→ **Aim of the task**
Can you transcribe, word for word, the part of the Raja of Mahmudabad text below that opens with the words "He served as" and closes with "published in London."?

→ **Extract**

◇ ◇ ◇ ◇ ◇

Pakistani politician, writer, scholar (1914–1973)

Mohammad Amir Ahmad Khan, titled the Raja of Mahmudabad (5 November 1914 – 14 October 1973), was a prominent nobleman and member of the Pakistan Movement.

The Raja of Mahmudabad was initially opposed to the partition of India and came to serve as the president of the All-India Jamhur Muslim League, which worked to oppose the idea of a possible partition on religious grounds. He came to accept the idea of a separate state for Indian Muslims and became a leader of the All India Muslim League, which heralded the Pakistan Movement.

He served as Managing Trustee from 1940–1944 of Madrasatul Waizeen, a centre of Shia Islamic education founded by his father located in Lucknow.

== Literary and cultural aspects ==
He carried on the family tradition and was an accomplished poet in Urdu and Persian. He composed a number of ruba'iyat, salaams, and marsiya as well as some ghazals and nazms under the takhalus (nom de plume) of 'Bahr' and 'Mahbub'. One of his previously unpublished marsiya, entitled Jawn Martyr of Karbala Lamented, has been recently published in London.

◇ ◇ ◇ ◇ ◇

[Dataset records]
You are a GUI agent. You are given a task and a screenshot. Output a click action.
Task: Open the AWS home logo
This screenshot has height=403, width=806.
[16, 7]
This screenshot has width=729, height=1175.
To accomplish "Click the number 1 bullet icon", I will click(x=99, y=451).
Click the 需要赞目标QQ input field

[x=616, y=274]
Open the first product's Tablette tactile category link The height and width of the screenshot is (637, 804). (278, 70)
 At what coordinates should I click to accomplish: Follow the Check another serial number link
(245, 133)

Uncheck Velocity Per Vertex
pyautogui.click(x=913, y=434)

◇ ◇ ◇ ◇ ◇

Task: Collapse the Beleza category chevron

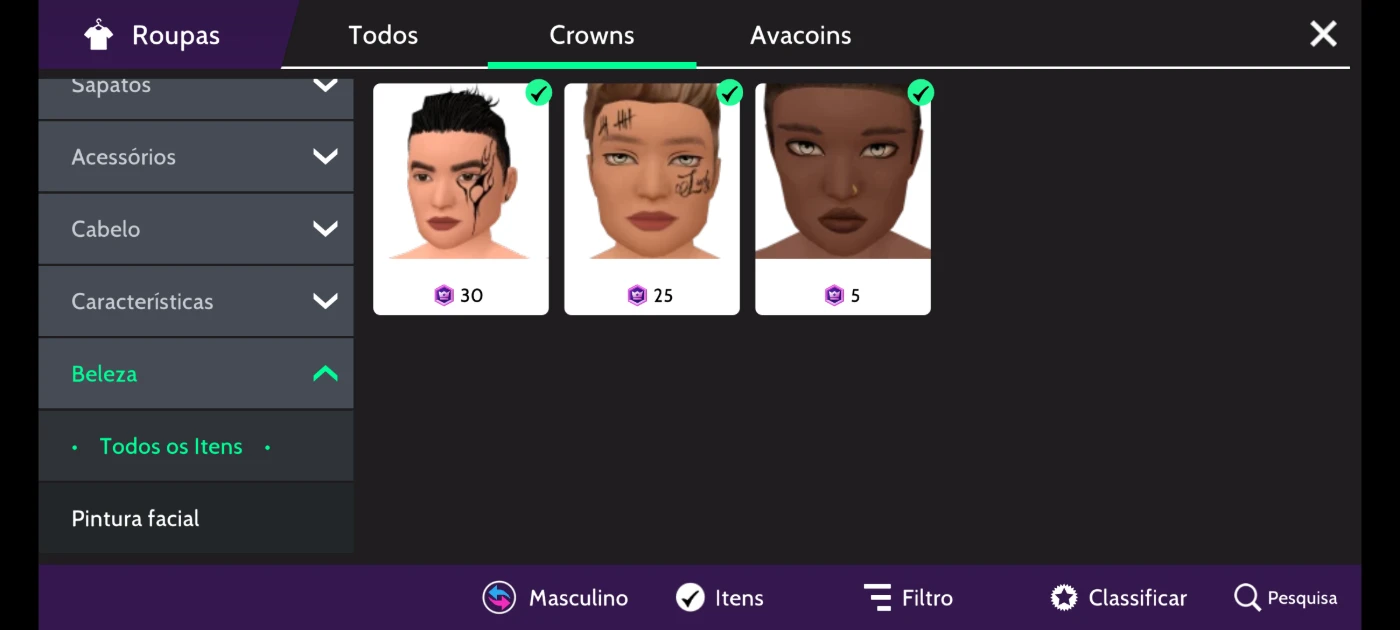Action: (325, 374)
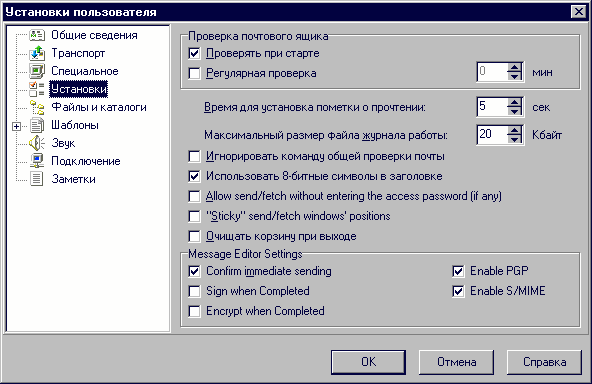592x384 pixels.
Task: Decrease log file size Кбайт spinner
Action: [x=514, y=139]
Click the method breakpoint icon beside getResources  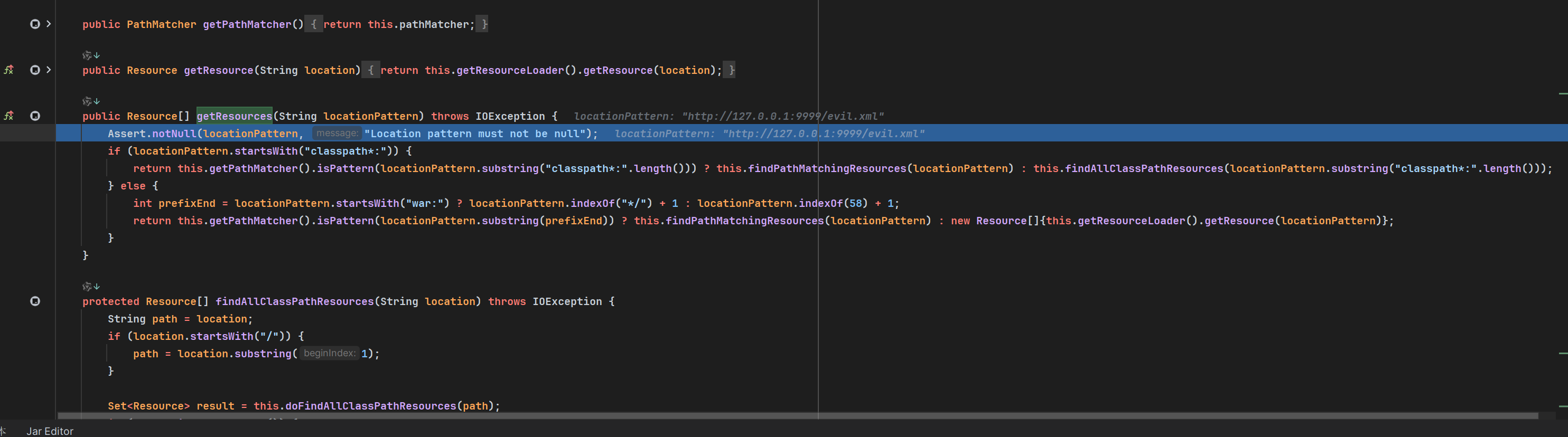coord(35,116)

◇ ◇ ◇ ◇ ◇

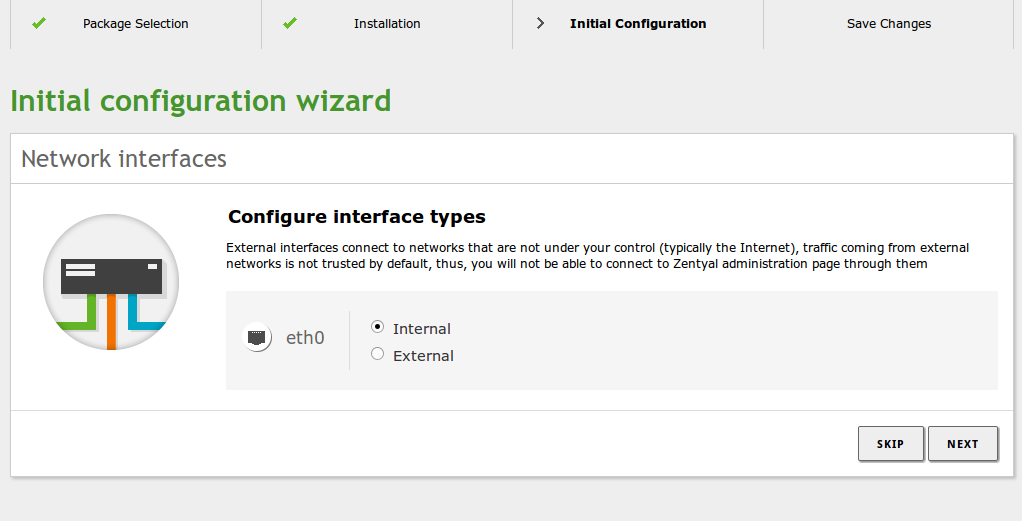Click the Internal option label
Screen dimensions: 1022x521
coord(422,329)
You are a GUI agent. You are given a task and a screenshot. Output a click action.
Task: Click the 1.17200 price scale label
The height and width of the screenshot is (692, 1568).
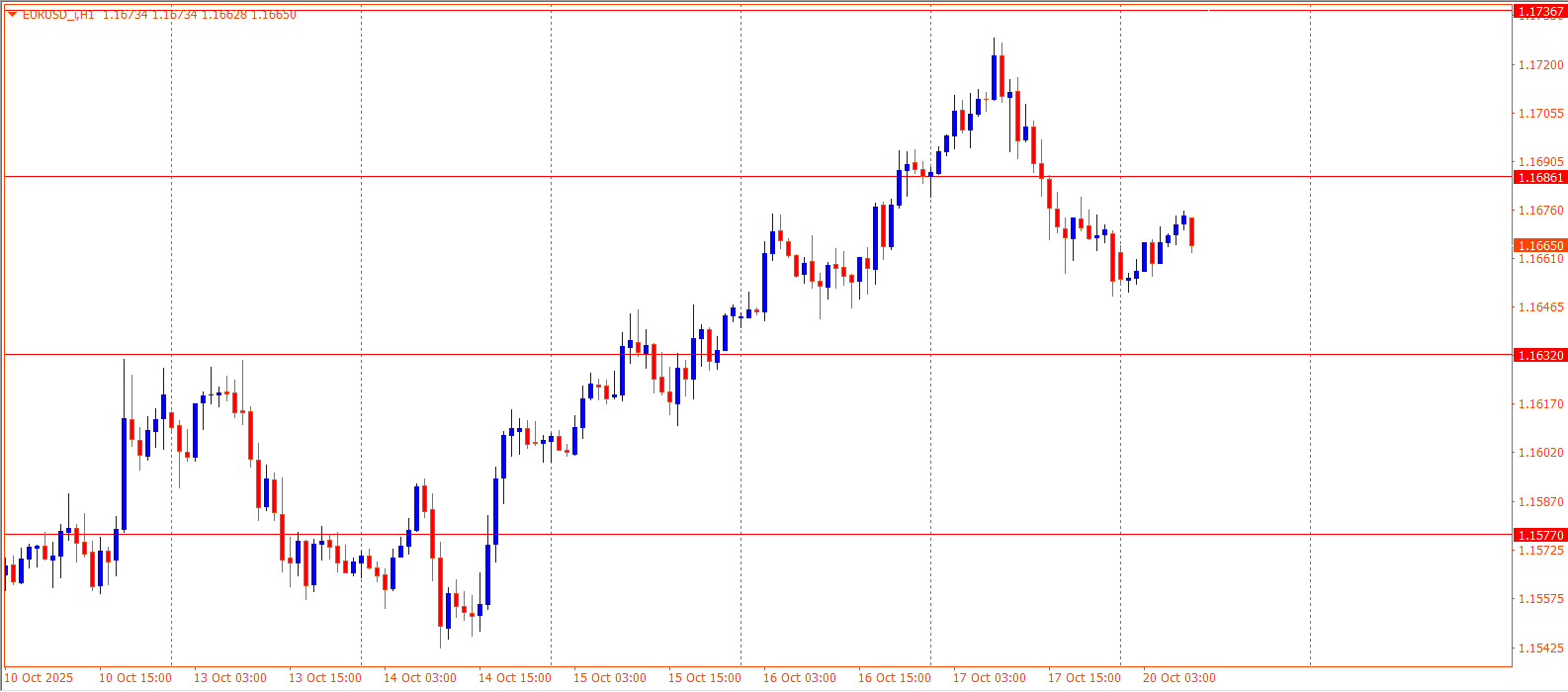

◇ ◇ ◇ ◇ ◇

→ **Answer to this task**
He served as Managing Trustee from 1940–1944 of Madrasatul Waizeen, a centre of Shia Islamic education founded by his father located in Lucknow.

== Literary and cultural aspects ==
He carried on the family tradition and was an accomplished poet in Urdu and Persian. He composed a number of ruba'iyat, salaams, and marsiya as well as some ghazals and nazms under the takhalus (nom de plume) of 'Bahr' and 'Mahbub'. One of his previously unpublished marsiya, entitled Jawn Martyr of Karbala Lamented, has been recently published in London.